Four days before the films’ release, around 40,000 people had bought tickets to see both movies on the same day at AMC cinemas in the US, said Variety. Since their release, the films have collectively grossed nearly $2 billion globally, according to The Economic Times.
While the film industry has still been “in recovery from the darkest days of the pandemic”, as The Guardian’s Benjamin Lee wrote, Barbenheimer’s box office success has led to claims the phenomenon “saved the summer box office”.
‘The audience was there, it just needed a reason to show up’
The joint releases of “Barbie” and “Oppenheimer” shows that “cinema remains as relevant as ever”, Alex Scrimgeour, CEO of cinema chain Everyman, told the Evening Standard.
Everyman’s profits for the first half of 2023 had fallen by 22.7% over the same period last year. Things “picked up” in July, which Scrimgeour said “demonstrates… the value of original content”.
Before the opening weekend, ticket sales had been down 20% compared with the same point in 2019, said Lee in The Guardian. Analysts “couldn’t have predicted just what a win [Barbenheimer] was going to be”. The success of movies like “The Fabelmans”, “Women Talking” and “Cocaine Bear” showed that even when the box office “might be down… it wasn’t out”.
The audience “was there, it just needed a reason to show up”, Lee added. Barbenheimer’s “over-performing” domestic debut was also “an important sign to studios” that audiences will come out to watch films that “prioritize words over action”. With “Barbie” and “Oppenheimer” scoring Rotten Tomatoes ratings of 91% and 94%, he noted, they also simply “did well because people like them”.
‘The film industry needs to innovate – and fast’
If it takes a “meme as unique and absurd as Barbenheimer” to bring audiences into cinemas, said Barber for the BBC, then “what does it say about the movie business”?
The Barbenheimer discourse, he added, “starts to sound desperate” as it’s a “sign that Hollywood isn’t offering much else to look forward to this summer”. With “precious little left to get audiences queuing” until the likes of “Dune Part 2” and “The Marvels” are released in November, he added that it’s “like an invitation to one last party before the fasting begins”.
The idea that Barbenheimer has saved cinema is “far from the truth”, added Ellen Peirson-Hagger in The New Statesman, with headlines claiming as much “wildly exaggerating the impact” of the two films. Despite commercial success, cinema owners “remain sceptical about any long-term impact the films may have”.

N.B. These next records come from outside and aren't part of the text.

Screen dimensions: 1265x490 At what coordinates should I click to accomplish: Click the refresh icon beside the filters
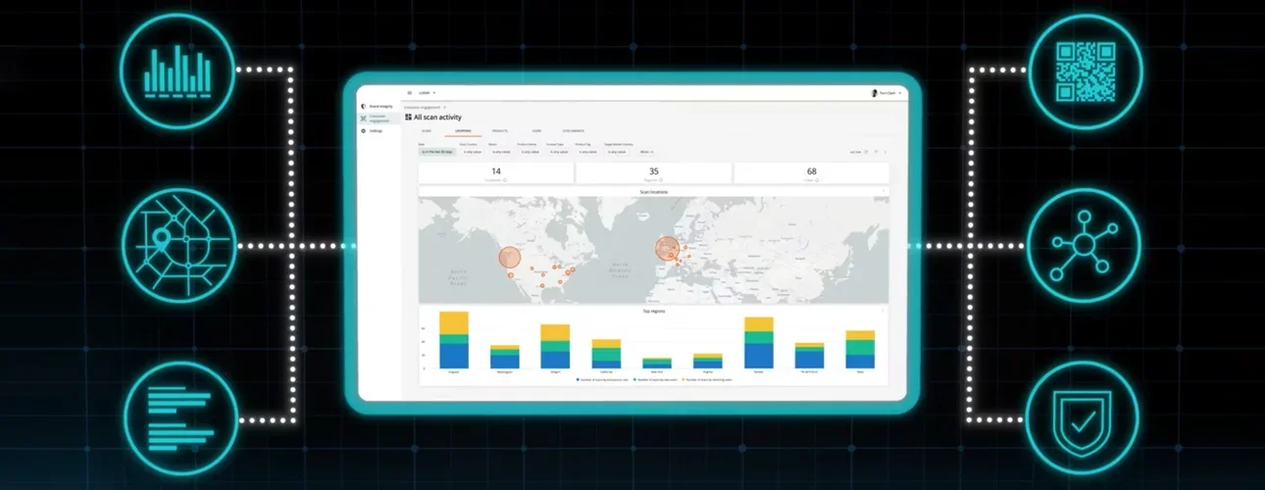pyautogui.click(x=866, y=152)
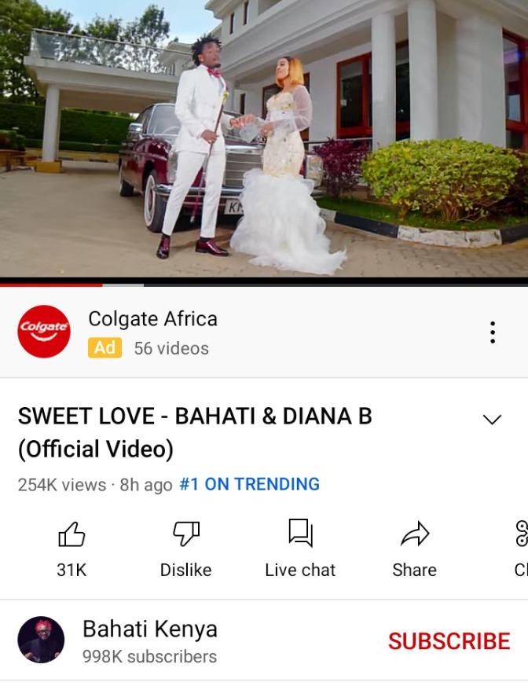Open the Live chat icon
This screenshot has height=690, width=528.
300,533
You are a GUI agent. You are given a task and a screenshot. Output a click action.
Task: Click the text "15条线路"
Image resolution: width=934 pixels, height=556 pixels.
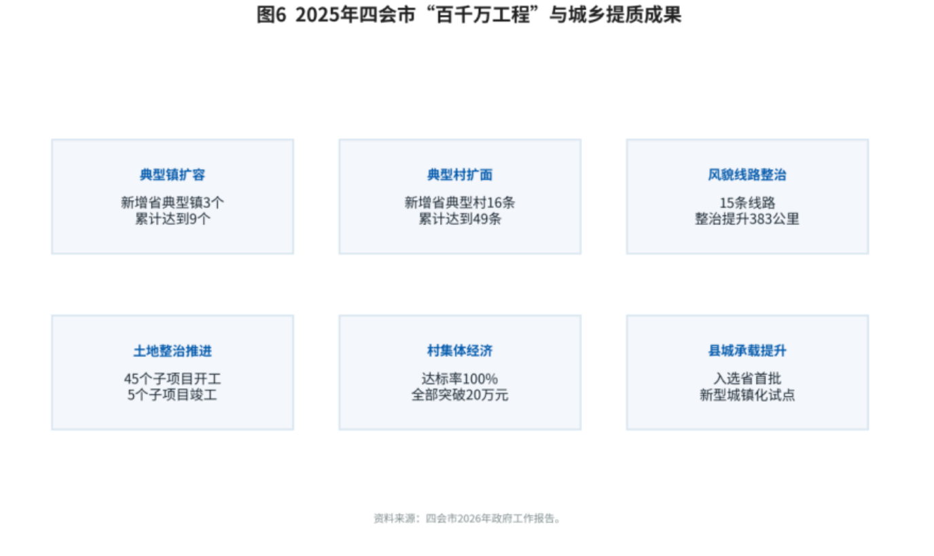pos(747,203)
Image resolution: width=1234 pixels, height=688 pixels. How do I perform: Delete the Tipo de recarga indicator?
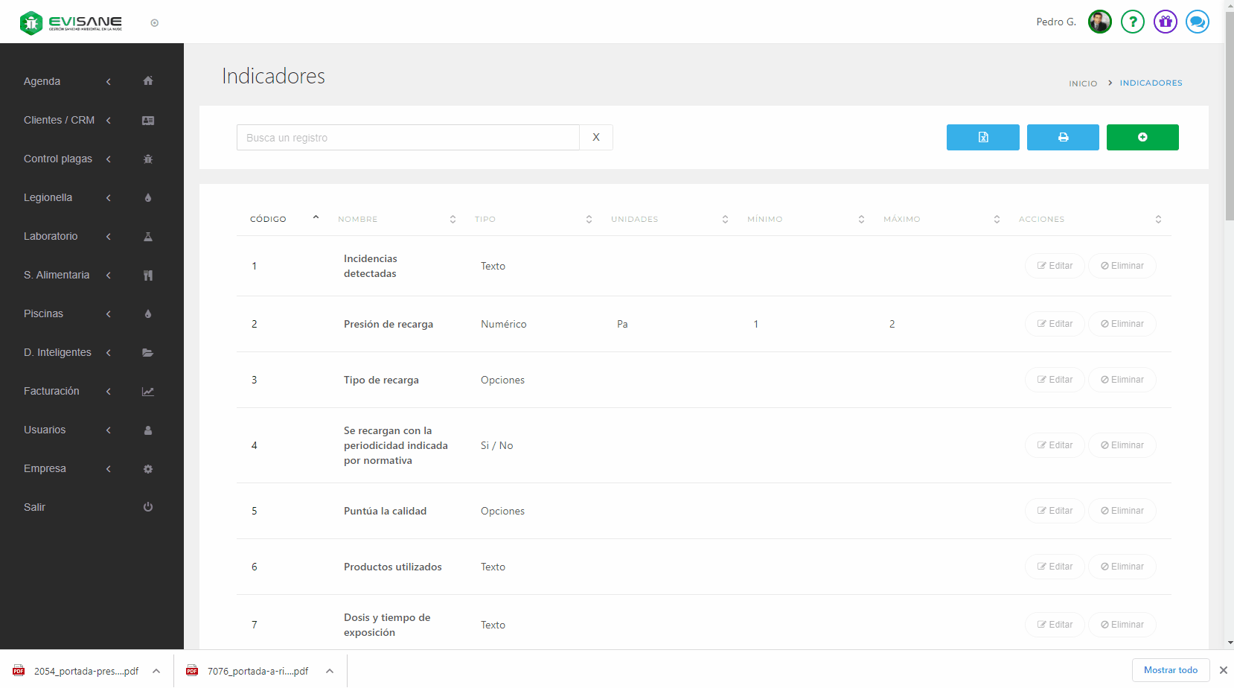click(x=1122, y=380)
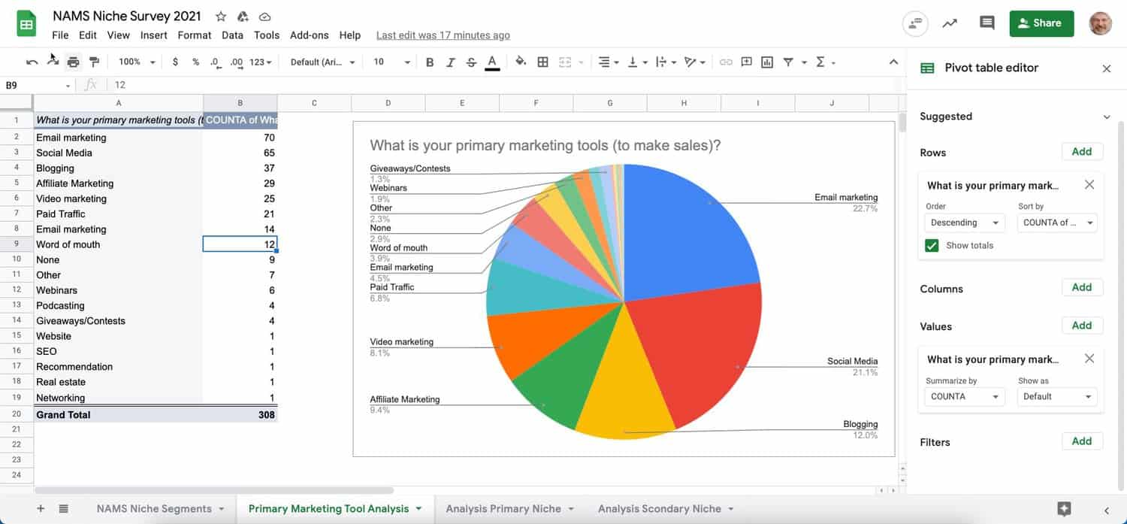Screen dimensions: 1127x524
Task: Open the Descending order dropdown
Action: [x=964, y=223]
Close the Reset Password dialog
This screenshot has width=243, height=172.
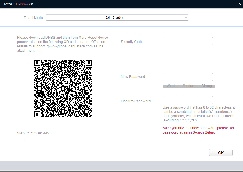(x=240, y=4)
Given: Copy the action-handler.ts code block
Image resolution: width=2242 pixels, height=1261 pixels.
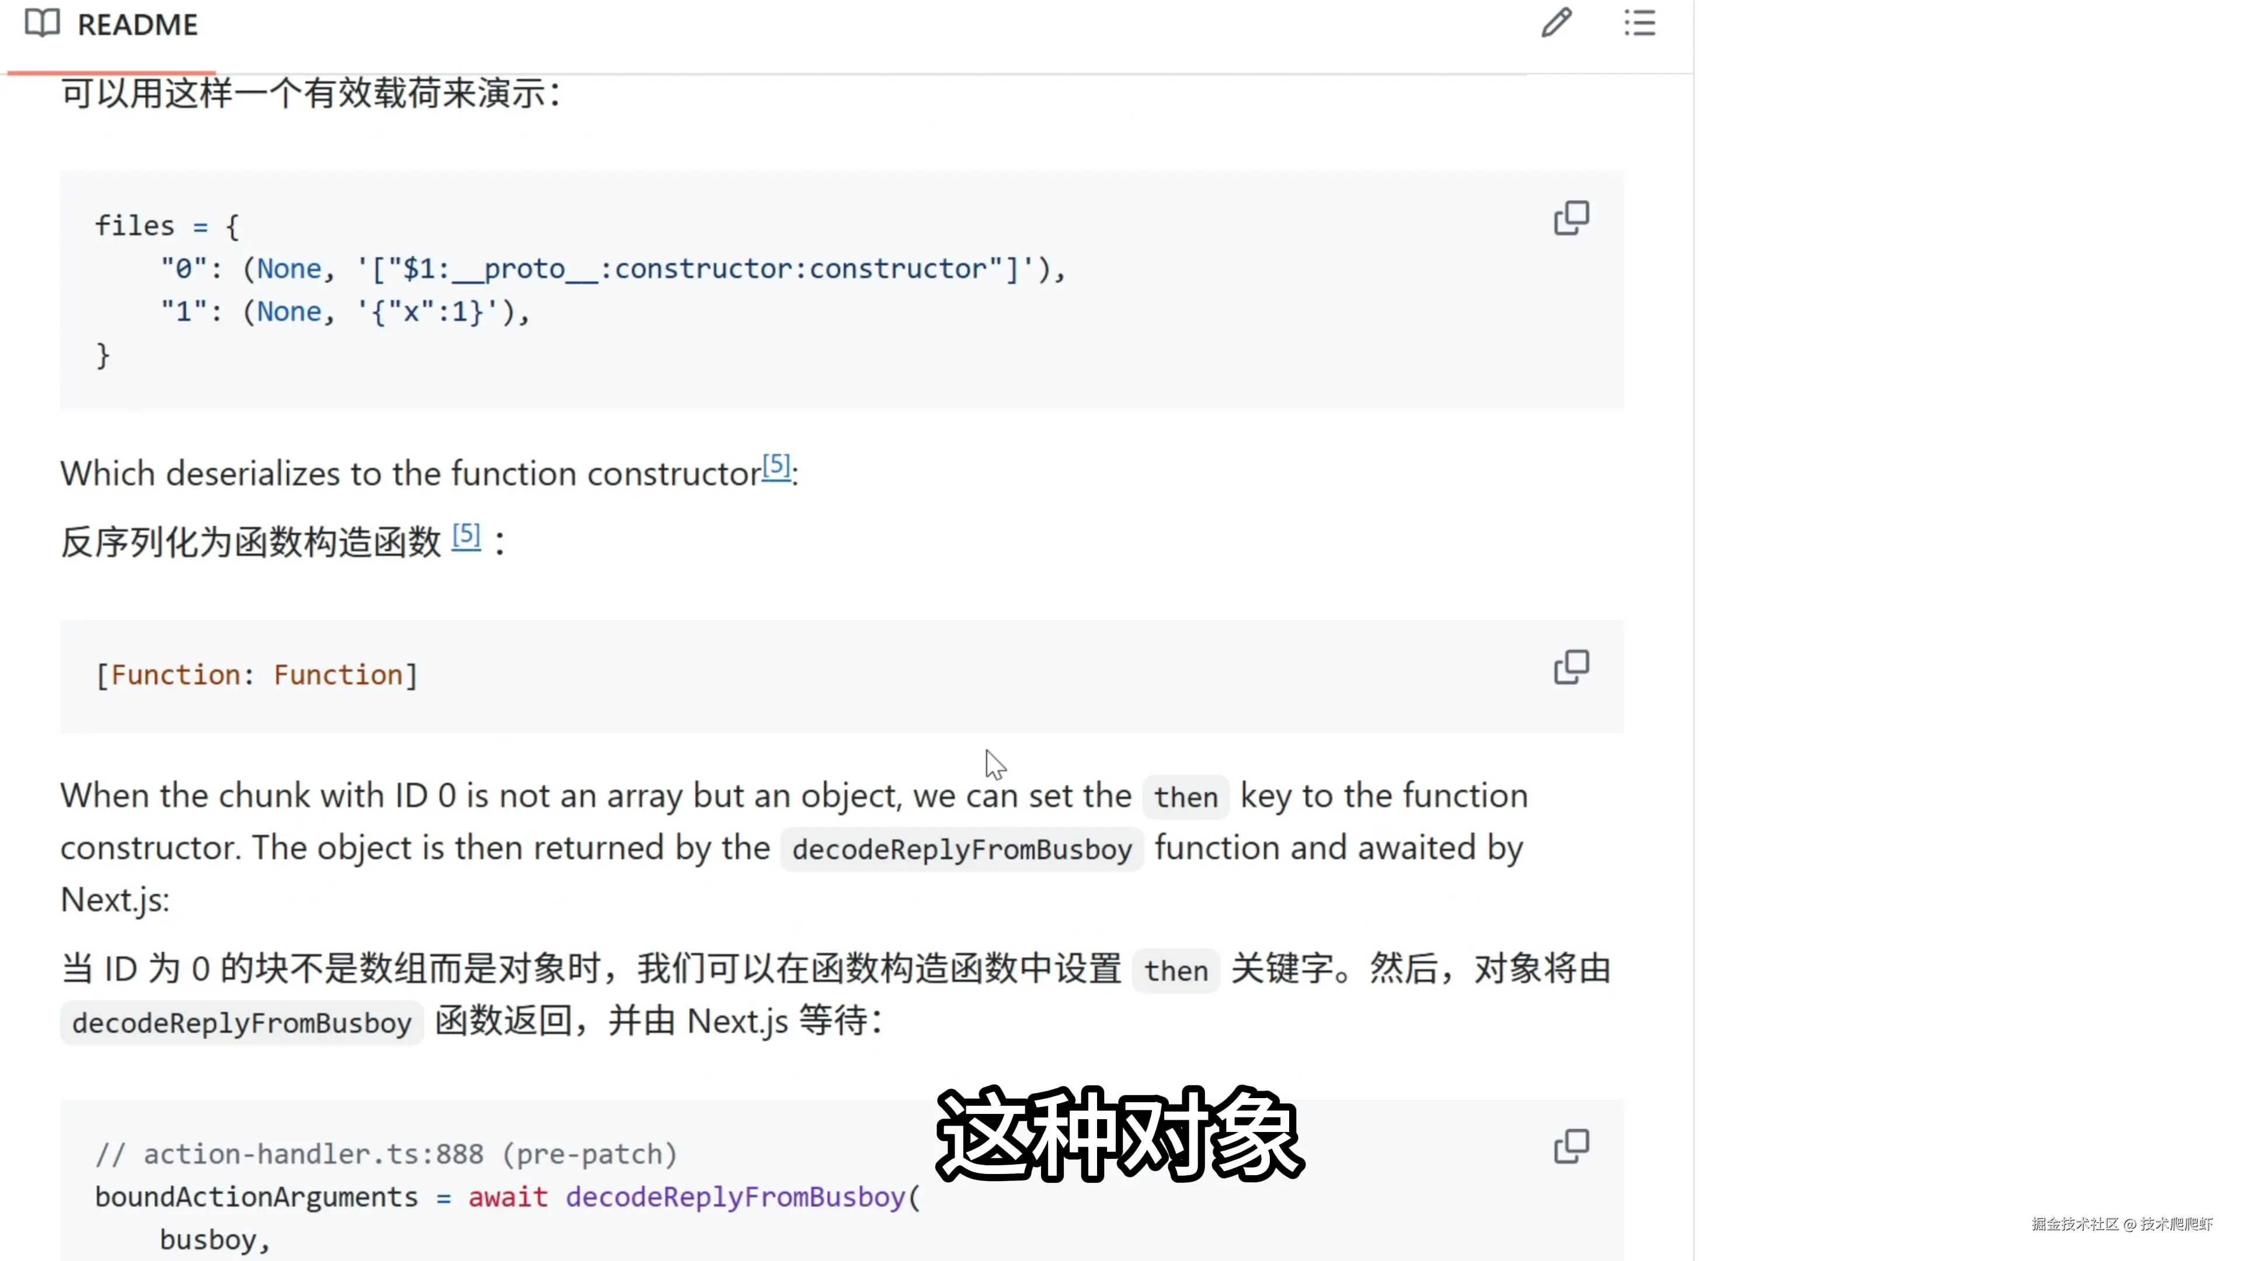Looking at the screenshot, I should pos(1571,1146).
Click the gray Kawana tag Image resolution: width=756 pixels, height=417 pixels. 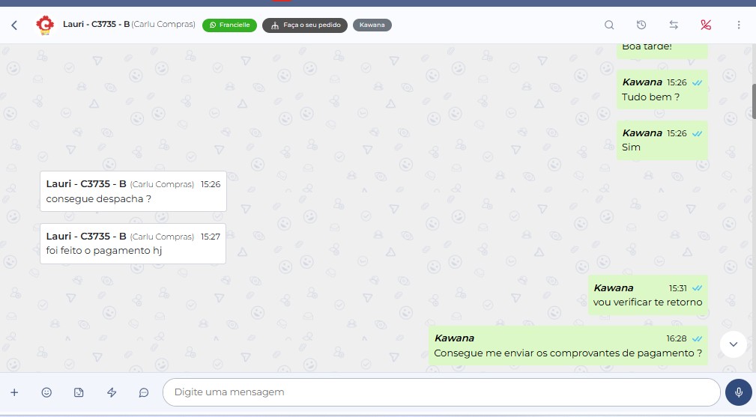[x=372, y=25]
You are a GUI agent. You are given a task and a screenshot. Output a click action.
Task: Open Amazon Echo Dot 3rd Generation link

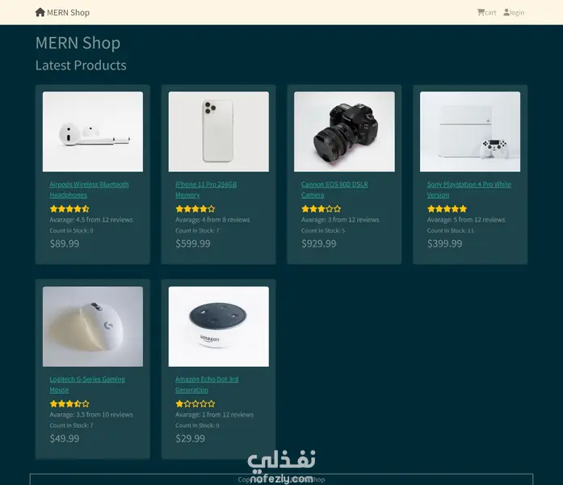207,385
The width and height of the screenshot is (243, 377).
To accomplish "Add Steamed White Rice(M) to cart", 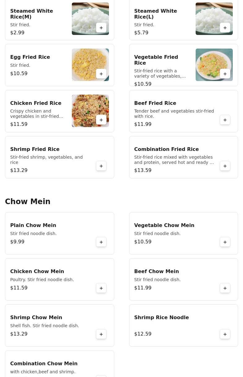I will coord(101,28).
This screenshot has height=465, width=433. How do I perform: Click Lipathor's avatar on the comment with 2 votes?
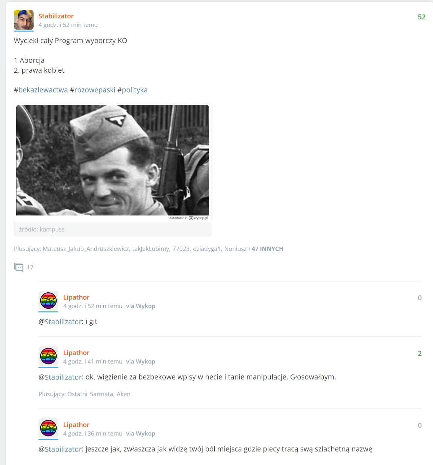(48, 356)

“The crisis is real,” added Peirson-Hagger, with both Cineworld and Empire in administration, and Odeon closing branches, for example. While the success of Barbenheimer shows there’s still “massive appetite to watch films together”, said Jake Garriock, Curzon’s head of distribution strategy and group publicity, in The New Statesman, “it doesn’t mean business has returned to normal”.
Recent figures also show “the industry is not good at keeping up with changing audience tastes”. Interest in superhero films is “waning”, Peirson-Hagger said, but Hollywood “continues to produce them”. To save cinemas, “the film industry needs to innovate – and fast”.